Your assignment: Identify all lines below that hold "page" and collect them.

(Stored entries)
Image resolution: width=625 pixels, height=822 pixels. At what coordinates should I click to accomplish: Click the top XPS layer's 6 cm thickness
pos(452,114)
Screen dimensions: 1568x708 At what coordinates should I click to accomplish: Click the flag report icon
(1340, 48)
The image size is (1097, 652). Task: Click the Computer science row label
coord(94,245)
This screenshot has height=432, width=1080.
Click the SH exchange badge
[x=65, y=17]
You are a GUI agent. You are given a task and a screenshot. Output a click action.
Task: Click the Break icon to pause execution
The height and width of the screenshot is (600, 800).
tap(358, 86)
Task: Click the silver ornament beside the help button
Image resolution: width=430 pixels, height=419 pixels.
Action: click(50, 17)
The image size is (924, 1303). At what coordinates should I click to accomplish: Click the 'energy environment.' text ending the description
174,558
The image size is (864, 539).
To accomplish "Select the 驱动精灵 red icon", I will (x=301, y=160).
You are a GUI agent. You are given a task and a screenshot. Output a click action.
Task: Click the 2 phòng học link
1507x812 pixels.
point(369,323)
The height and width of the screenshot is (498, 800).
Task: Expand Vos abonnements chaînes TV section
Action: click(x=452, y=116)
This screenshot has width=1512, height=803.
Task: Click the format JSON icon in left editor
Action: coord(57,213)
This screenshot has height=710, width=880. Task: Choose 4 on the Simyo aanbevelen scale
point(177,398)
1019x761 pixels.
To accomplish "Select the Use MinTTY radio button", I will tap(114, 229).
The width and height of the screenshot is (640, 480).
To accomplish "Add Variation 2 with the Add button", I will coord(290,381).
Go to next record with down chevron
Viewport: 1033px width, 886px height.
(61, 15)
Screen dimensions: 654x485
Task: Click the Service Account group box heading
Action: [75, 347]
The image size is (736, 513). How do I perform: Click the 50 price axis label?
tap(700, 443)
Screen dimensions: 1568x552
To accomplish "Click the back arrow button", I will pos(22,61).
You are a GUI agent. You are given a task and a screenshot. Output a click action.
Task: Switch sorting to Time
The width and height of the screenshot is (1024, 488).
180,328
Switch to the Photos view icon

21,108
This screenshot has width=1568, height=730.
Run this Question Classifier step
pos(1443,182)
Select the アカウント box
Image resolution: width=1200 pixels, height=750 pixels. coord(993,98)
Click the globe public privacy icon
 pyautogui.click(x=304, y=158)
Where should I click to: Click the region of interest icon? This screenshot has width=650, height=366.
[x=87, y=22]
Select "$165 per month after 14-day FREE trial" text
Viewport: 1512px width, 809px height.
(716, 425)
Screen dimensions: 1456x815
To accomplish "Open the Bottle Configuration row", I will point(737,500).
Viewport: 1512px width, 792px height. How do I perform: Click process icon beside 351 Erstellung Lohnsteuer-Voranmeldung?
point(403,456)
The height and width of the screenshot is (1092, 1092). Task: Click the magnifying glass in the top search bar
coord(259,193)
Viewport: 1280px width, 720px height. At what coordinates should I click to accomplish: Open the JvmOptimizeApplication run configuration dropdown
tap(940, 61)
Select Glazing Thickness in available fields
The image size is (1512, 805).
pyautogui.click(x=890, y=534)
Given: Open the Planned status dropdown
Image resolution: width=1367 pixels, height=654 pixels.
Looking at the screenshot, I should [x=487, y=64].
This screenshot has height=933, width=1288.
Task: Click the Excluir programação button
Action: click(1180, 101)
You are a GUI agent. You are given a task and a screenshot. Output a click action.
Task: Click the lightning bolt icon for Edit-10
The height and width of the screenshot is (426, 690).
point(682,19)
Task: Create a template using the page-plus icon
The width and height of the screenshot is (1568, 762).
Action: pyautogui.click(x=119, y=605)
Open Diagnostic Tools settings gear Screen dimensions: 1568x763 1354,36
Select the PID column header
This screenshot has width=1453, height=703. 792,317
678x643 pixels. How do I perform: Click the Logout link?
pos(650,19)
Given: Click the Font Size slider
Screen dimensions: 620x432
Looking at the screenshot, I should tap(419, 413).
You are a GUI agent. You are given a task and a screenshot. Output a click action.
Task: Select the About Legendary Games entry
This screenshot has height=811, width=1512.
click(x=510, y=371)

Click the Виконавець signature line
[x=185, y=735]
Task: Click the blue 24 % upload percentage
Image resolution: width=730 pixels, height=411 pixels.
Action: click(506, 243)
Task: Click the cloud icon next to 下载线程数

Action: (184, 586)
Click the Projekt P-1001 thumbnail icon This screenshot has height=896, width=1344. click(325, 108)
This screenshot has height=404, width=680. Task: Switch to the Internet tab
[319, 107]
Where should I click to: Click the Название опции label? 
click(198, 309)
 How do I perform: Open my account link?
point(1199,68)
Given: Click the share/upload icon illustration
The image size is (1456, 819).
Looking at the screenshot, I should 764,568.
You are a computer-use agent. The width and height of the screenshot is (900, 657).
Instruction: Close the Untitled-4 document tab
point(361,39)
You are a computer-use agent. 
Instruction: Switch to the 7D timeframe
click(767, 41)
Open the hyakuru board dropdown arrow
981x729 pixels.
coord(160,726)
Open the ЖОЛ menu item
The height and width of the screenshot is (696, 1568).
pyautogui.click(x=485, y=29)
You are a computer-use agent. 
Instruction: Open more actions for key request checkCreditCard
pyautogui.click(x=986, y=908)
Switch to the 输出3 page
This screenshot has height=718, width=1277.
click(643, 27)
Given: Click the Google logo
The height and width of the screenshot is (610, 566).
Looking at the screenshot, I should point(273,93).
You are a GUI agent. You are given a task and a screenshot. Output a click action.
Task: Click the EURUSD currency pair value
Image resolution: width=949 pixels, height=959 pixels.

Output of the exercise:
Task: Create a template using the page-plus icon
Switch to the 输出3 page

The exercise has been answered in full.